### Task requirements
Everything from the line holding "The image size is (680, 481)." through the last line of the records should be repeated word for word, and pictures should be omitted.

### Data supplied
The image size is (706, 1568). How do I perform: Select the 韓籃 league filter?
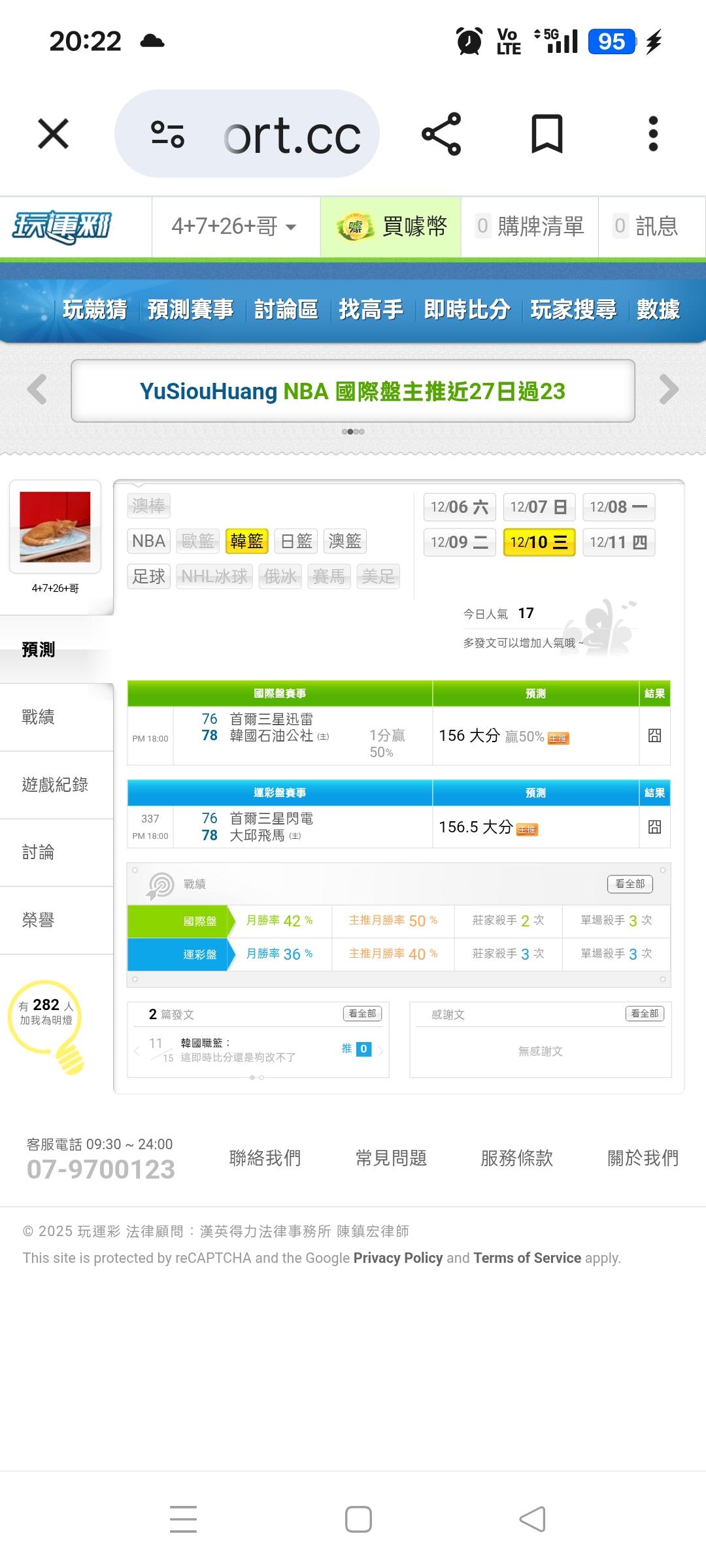click(x=246, y=541)
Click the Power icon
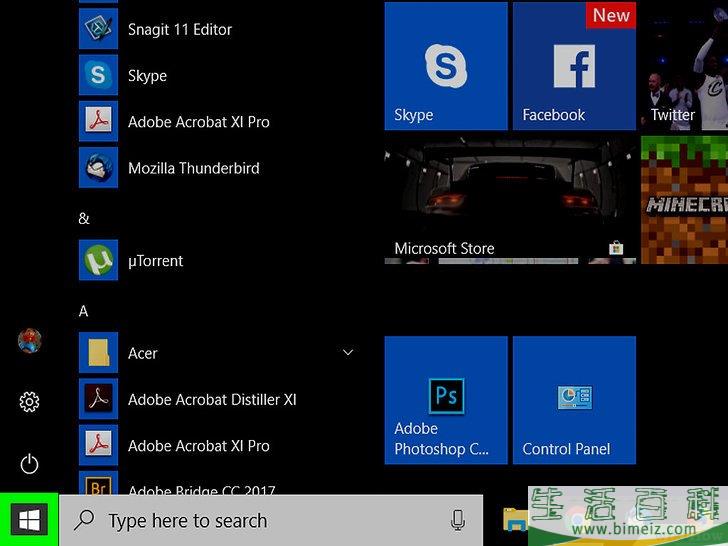 click(x=29, y=463)
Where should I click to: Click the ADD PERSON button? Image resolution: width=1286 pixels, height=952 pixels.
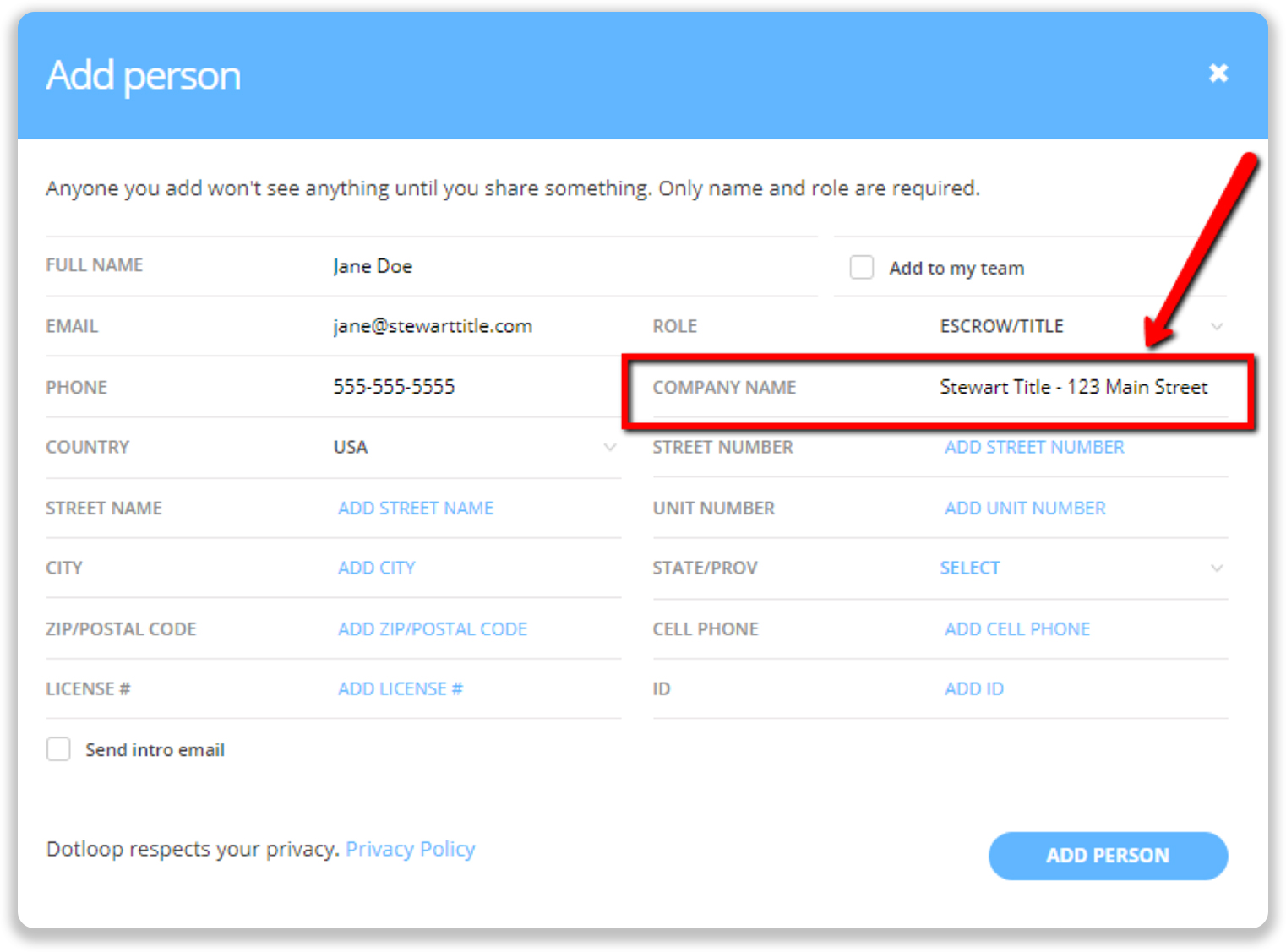pos(1108,856)
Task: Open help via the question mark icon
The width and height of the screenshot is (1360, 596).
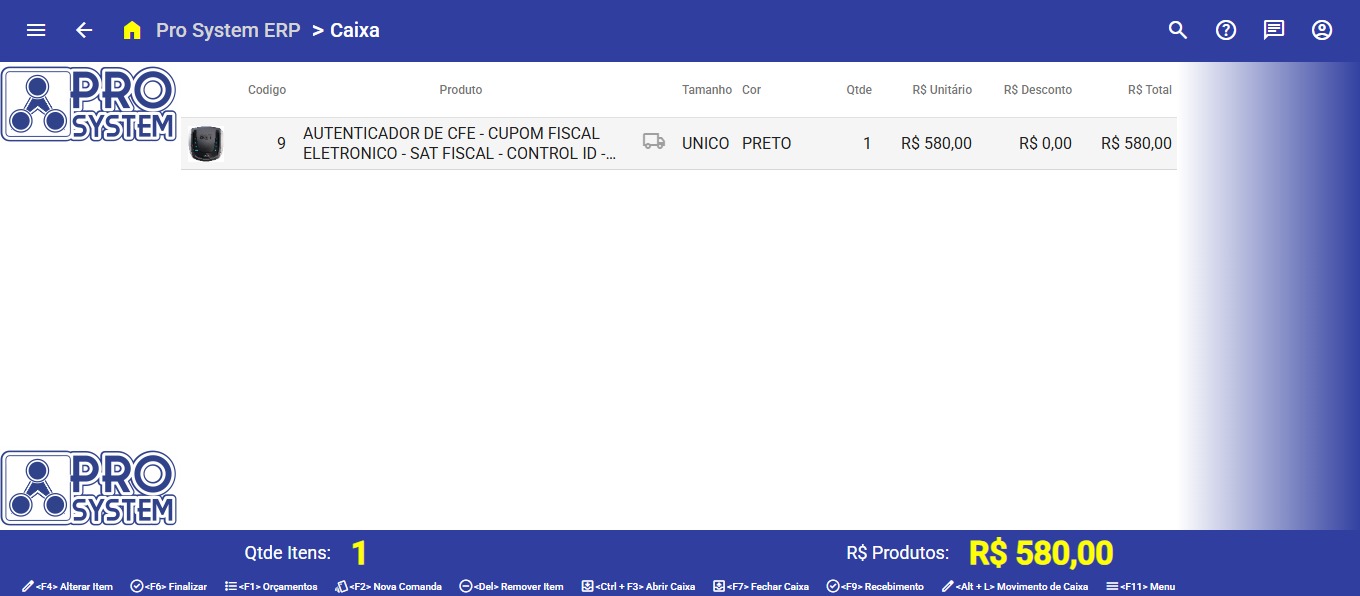Action: point(1225,30)
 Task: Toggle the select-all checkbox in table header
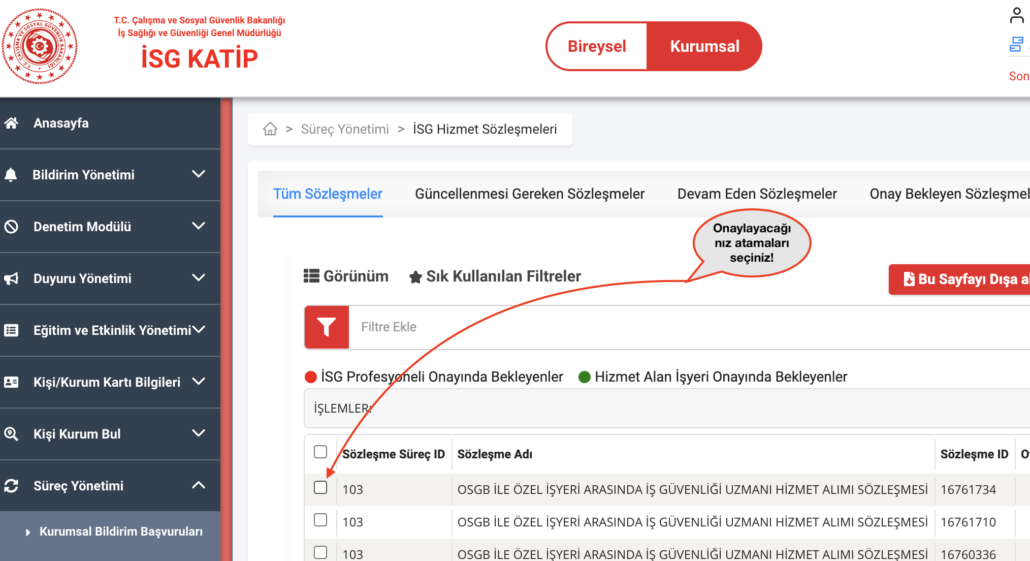tap(320, 452)
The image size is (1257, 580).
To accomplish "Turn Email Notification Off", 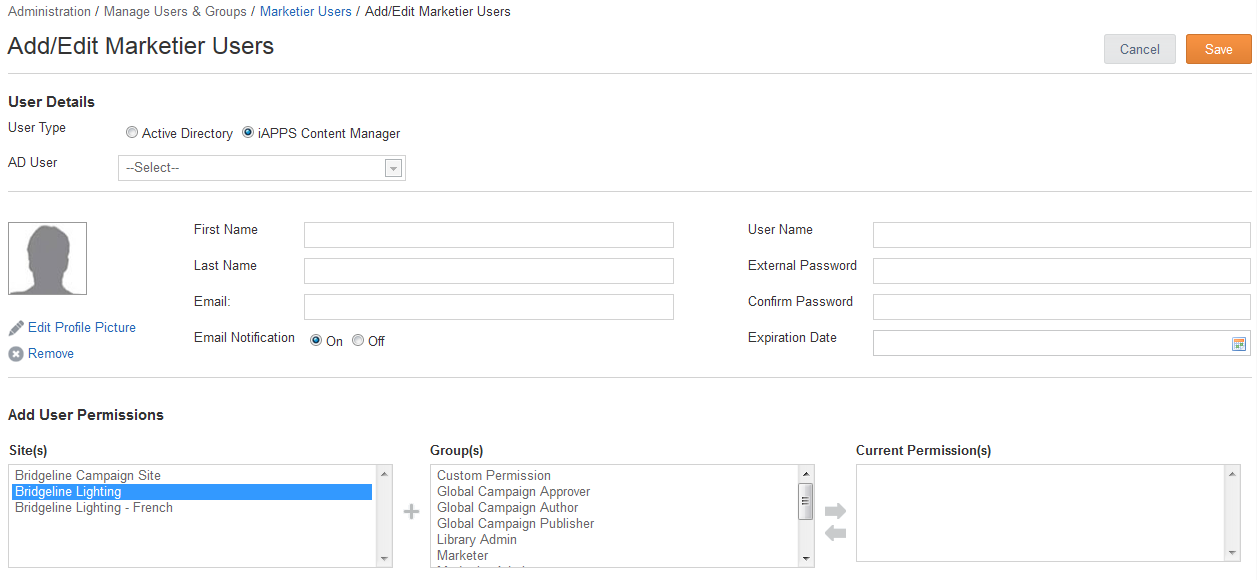I will coord(358,341).
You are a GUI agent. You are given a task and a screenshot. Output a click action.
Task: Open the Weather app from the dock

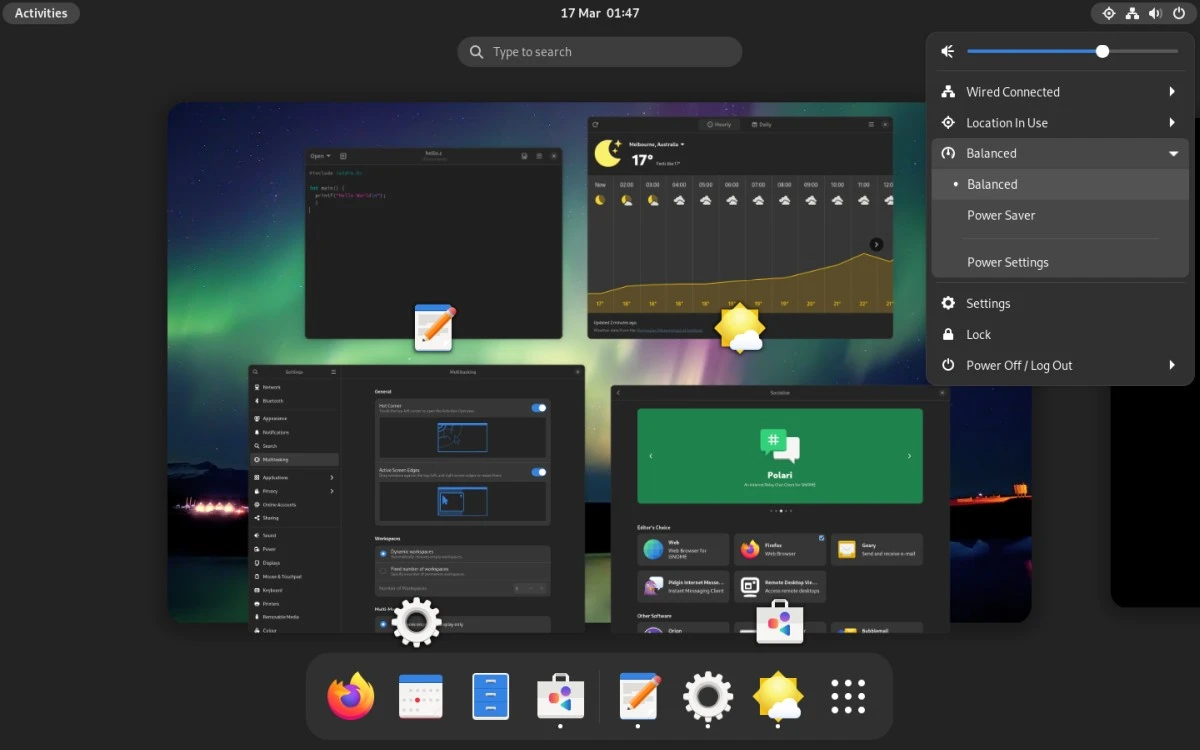[x=777, y=696]
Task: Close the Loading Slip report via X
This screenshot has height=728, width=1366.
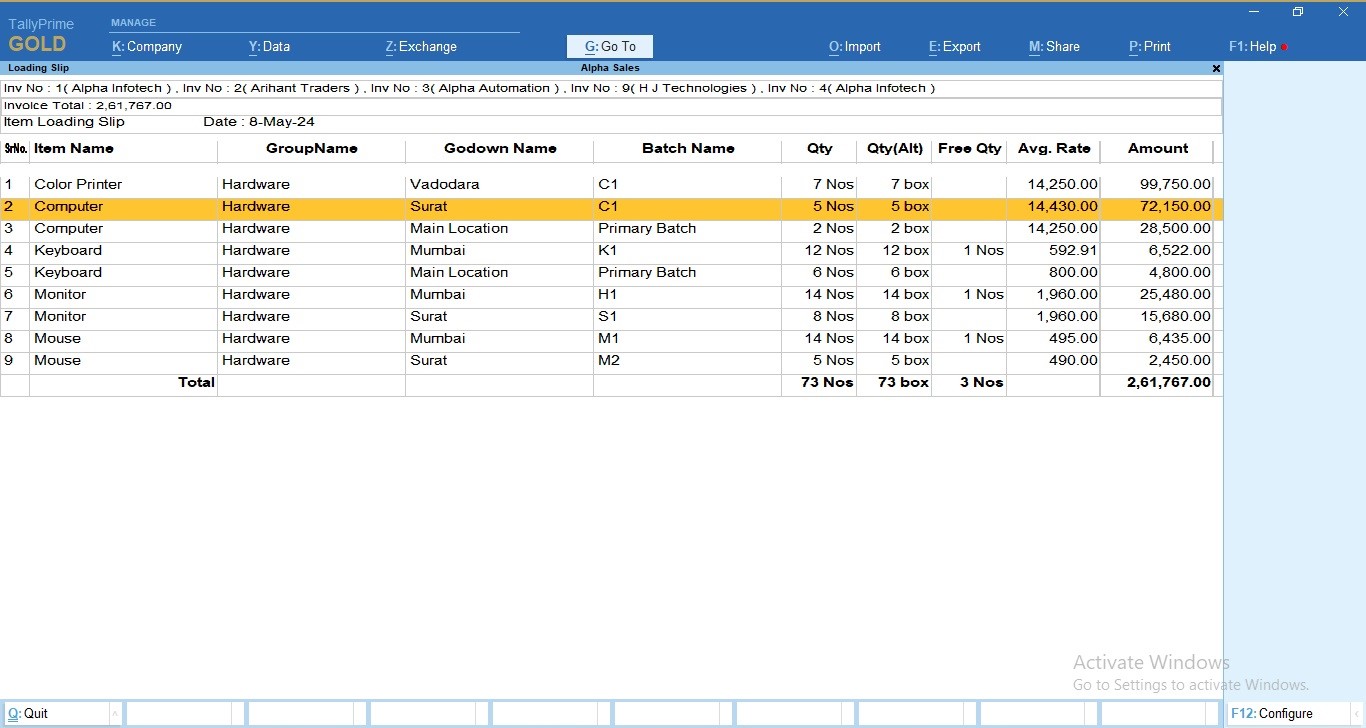Action: pos(1216,68)
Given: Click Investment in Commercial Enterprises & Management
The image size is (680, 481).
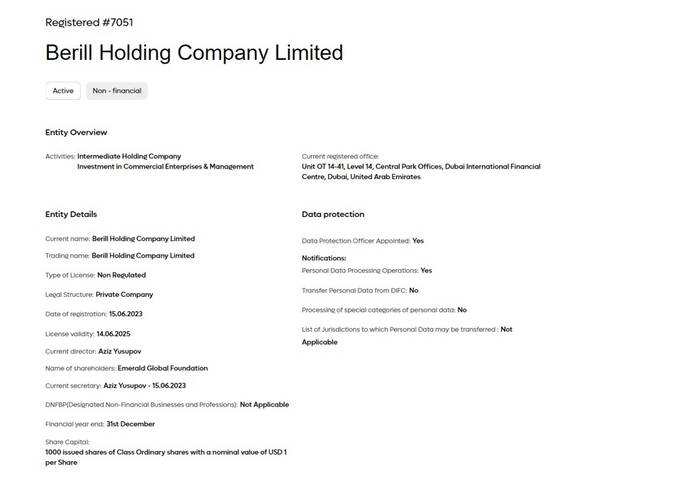Looking at the screenshot, I should click(165, 166).
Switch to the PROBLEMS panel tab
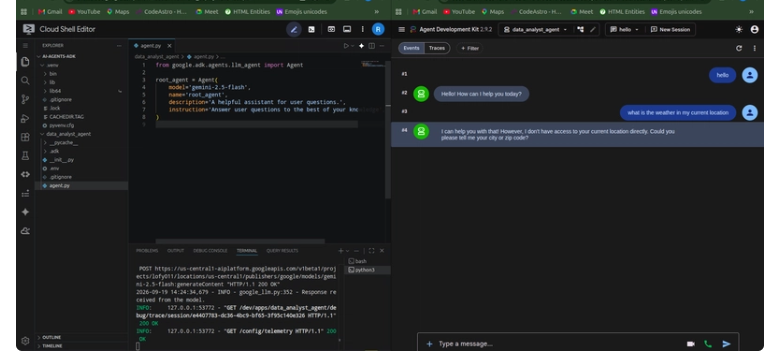Screen dimensions: 781x364 (147, 251)
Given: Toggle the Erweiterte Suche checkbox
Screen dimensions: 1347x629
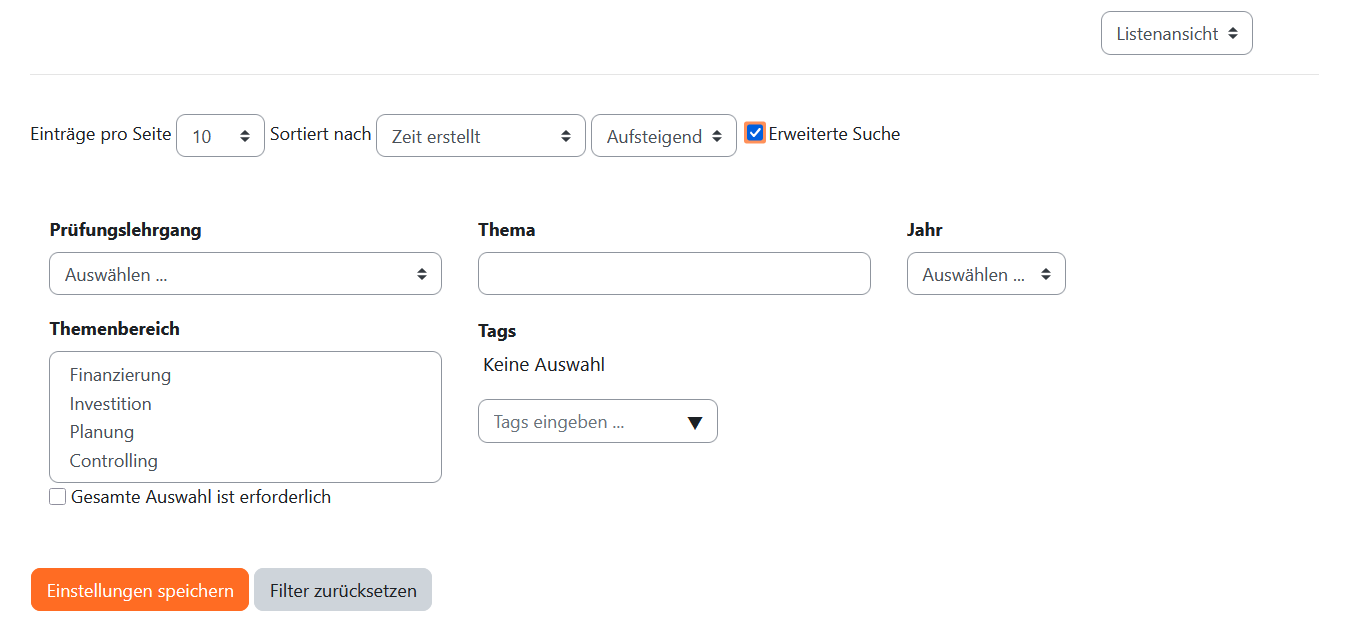Looking at the screenshot, I should coord(755,133).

### Your response
The image size is (680, 481).
Looking at the screenshot, I should click(165, 166).
Switch to the PROBLEMS panel tab
Screen dimensions: 781x364 (147, 251)
Given: Toggle the Erweiterte Suche checkbox
Screen dimensions: 1347x629
Looking at the screenshot, I should coord(755,133).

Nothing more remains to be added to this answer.